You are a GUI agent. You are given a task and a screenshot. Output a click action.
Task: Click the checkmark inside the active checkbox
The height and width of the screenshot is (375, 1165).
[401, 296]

_ _ _ _

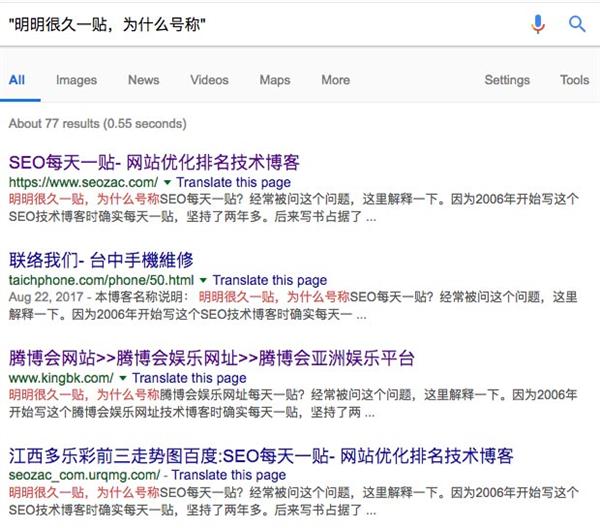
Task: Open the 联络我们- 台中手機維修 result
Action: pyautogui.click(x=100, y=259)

_ _ _ _

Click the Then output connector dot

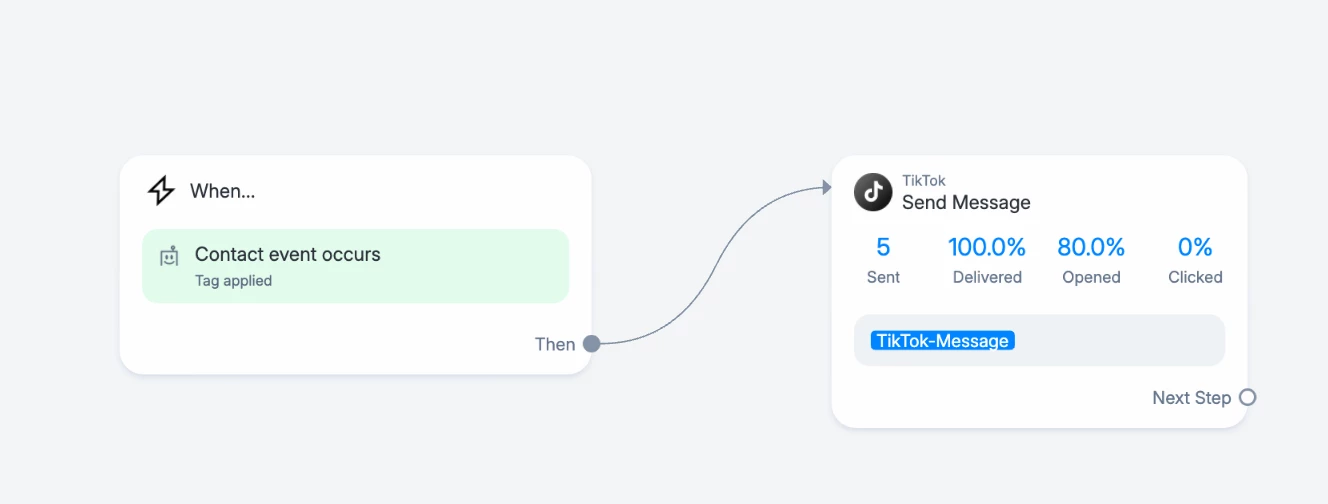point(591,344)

_ _ _ _

Report each line in the entries above that contains the string "screenshot".

You are a GUI agent. You are given a task and a screenshot. Output a click action.
The height and width of the screenshot is (375, 1165).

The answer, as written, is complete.